The first Target Rich kit assays the following genes: BRAF, EGFR, FLT3, JAK2, KIT, KRAS, PIK3CA, PTEN, TP53 and VEGFA. The kit requires only 250ng of DNA, exactly the same as TCSA which includes a ligation as well. The amount of DNA required for these methods is higher than the 10ng for AmpliSeq for instance but higher specificity will be necessary for some targets.


  1. Great post! As you point out, price per sample is a key factor. Would be great if you could add some rough estimate of costs/sample for all of those technologies!

    By the way, the volume of the Fluidigm Access Array reaction chambers is 35nl. (I think 9 nl is true for their analytical arrays.)

  2. Excellent compilation. Thanks James..

    Bharani Kumar

  3. Hi James--great posts and excellent education for me!

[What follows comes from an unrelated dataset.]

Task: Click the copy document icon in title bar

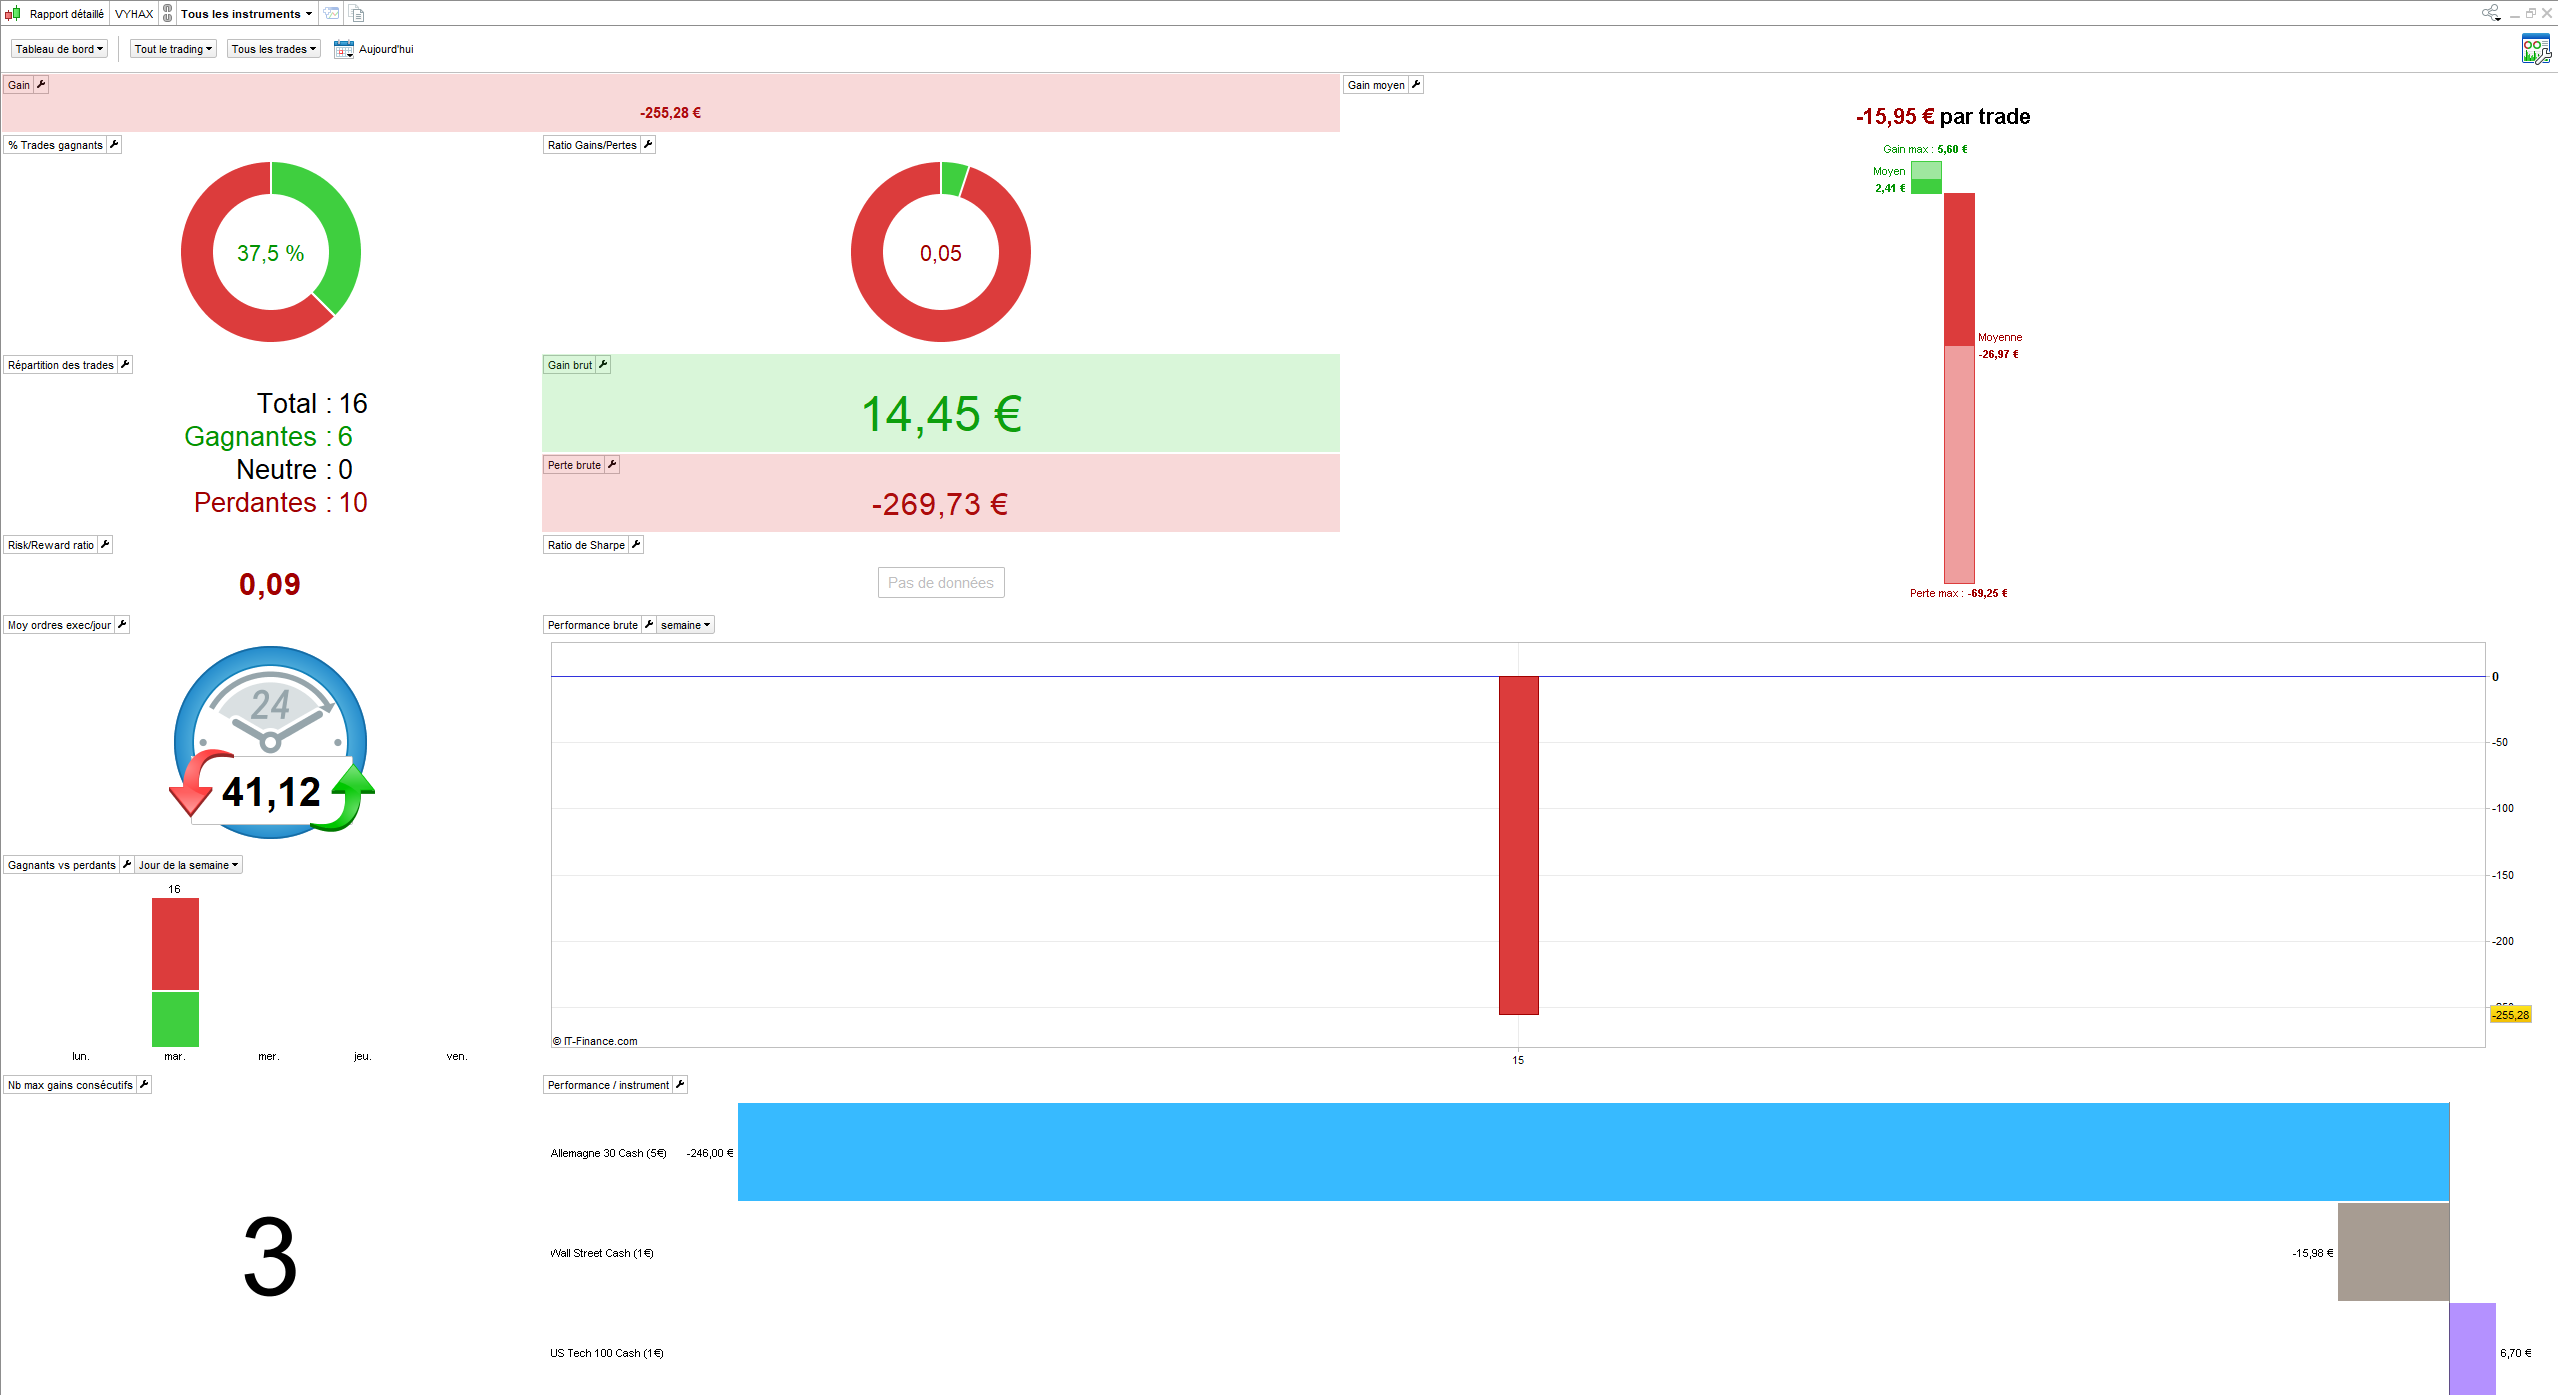Action: (357, 14)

Am just a little confused with the equation you used for amplicon sample number calculation:what does 'sample'on the left upper side stand for? I somehow could not add up the numbers from your examples in the table based on the equation.

    Thanks a lot!

  4. Sorry I should have been clearer.
    You need to multiply the number of samples by the number of amplicons and the requireed coverage; divide the result by the nuber of reads per lane and you get the maximum number of samples you can squeeze into a lane of sequencing.

  5. Thanks for the quick reply! Then I guessed it correctly. But my question that is still remaining is the cacculation with Roche GS Junior and HiSeq: for example if I use 1M reads of Junior with 48 amplicons each sample and 50X coverage I should expect 1M/(48*50)=417 samples? and with HiSeq 250M/lane, 384 amplicons&1500 coverage, I should get 250M/(384*1500)=434 samples in one lane?
    Sorry if I missed something; am new in the field!
    And also sorry for 'Anonymous' but I don't have those other profiles listed.
    Thanks for your help!

  6. Way of writing about this blog is awesome dear. I really impress with this post. It’s good and I really feel happy when I want to read something good and find such informative blog post...

    1. Hi, and thank you for your post, it is very interesting. I´m planing a research project in wich we are going to analyze about 15 genes (genomic coding regions) I think that an amplicon-based sequencing is the best approach, but I can´t decide wich multiplexing amplification methodology is the best for us. We don´t have Raindance or another sofisticated techonologies for the multiplexing, but we can access to NGS like Hiseq or 454. Could you help me with this?.

  7. Sorry I cant advise on specific projects from this blog. You'll have read on other posts that there are many methods out there. A simple one to get started with is simply high-throughput PCR but this may be unweidly for you. Take a look at something like Science Exchange and see if someone can offer you a service perhaps?